* What the task requires *
Please format the listing as a numbered list, starting at its first line and stopping after the line that contains "[915, 1317]". Skip blank lines and leave out the pictures.

___ Data records

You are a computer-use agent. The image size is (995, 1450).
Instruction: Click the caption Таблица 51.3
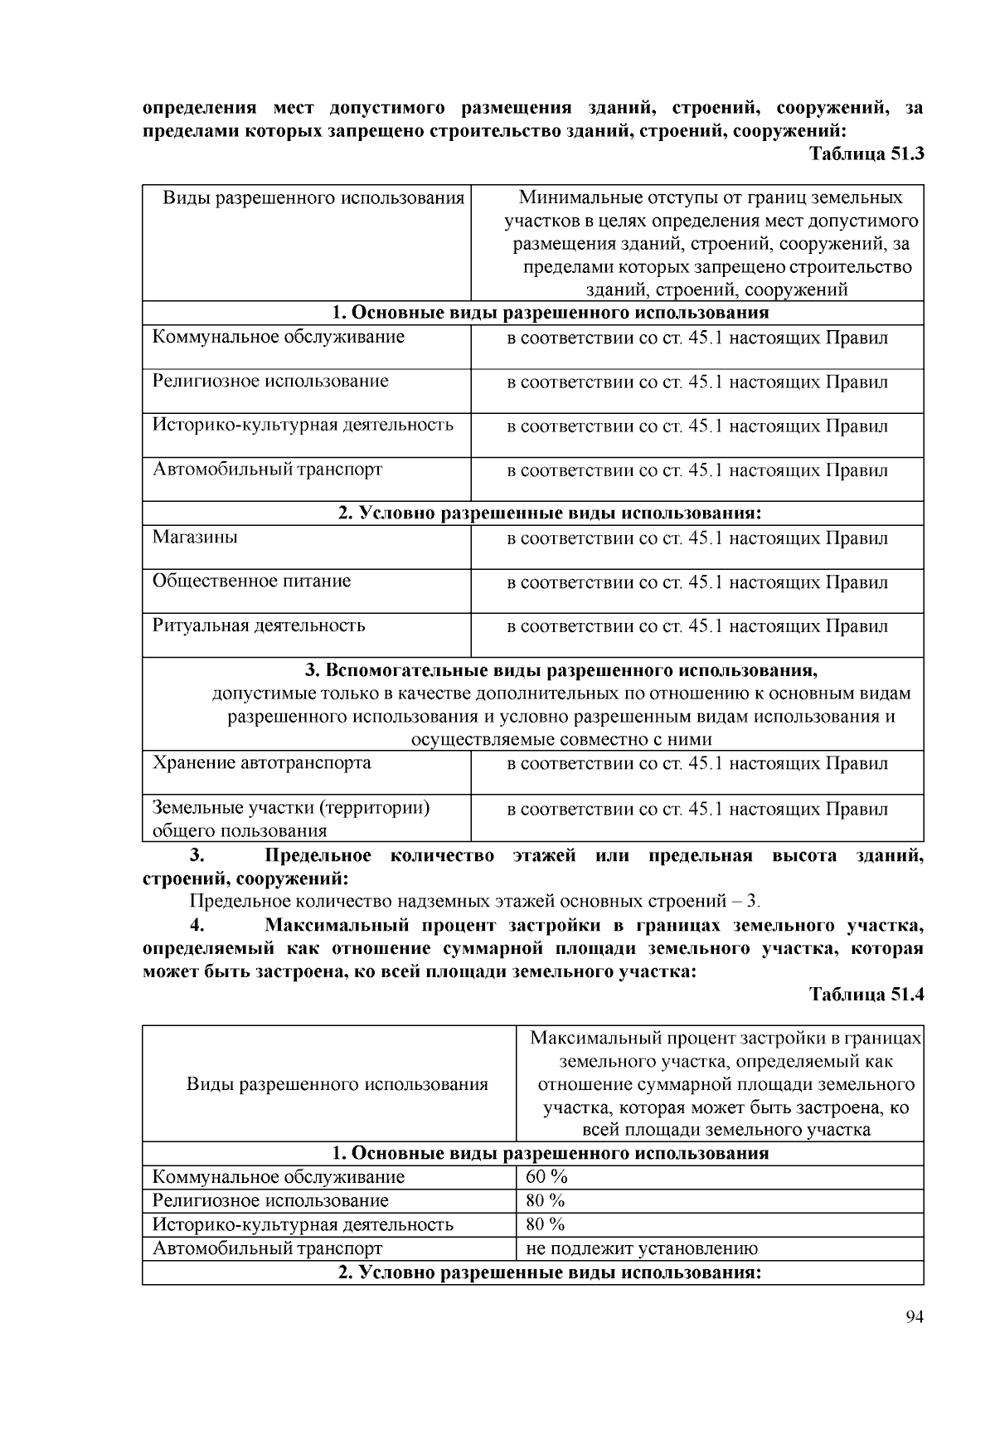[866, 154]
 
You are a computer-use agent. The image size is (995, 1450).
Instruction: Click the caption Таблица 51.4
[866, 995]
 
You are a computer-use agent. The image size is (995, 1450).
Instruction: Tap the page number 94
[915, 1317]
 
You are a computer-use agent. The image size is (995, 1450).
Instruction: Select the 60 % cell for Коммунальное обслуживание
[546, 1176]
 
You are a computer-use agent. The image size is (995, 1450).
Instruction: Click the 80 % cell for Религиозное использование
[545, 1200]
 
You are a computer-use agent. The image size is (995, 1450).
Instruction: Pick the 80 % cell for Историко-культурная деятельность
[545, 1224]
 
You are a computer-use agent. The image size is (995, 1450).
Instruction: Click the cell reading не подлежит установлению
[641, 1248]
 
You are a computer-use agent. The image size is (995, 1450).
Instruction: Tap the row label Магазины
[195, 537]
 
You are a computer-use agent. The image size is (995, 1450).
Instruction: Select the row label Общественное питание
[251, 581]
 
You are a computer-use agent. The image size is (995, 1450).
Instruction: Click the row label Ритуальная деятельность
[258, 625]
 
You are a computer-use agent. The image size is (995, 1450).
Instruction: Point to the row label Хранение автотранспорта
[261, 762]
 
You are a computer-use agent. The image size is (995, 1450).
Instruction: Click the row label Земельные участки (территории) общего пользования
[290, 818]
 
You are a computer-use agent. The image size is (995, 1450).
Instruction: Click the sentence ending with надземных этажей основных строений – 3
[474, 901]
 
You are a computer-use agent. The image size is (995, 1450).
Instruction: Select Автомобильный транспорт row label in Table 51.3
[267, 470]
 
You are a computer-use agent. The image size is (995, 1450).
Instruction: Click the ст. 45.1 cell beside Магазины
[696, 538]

______

* Answer to this task *
1. You are a computer-use agent. The image size is (995, 1450).
2. Instruction: Click the caption Таблица 51.3
3. [866, 154]
4. You are a computer-use agent. The image size is (995, 1450).
5. Instruction: Click the caption Таблица 51.4
6. [866, 995]
7. You are a computer-use agent. The image size is (995, 1450).
8. Instruction: Tap the page number 94
9. [915, 1317]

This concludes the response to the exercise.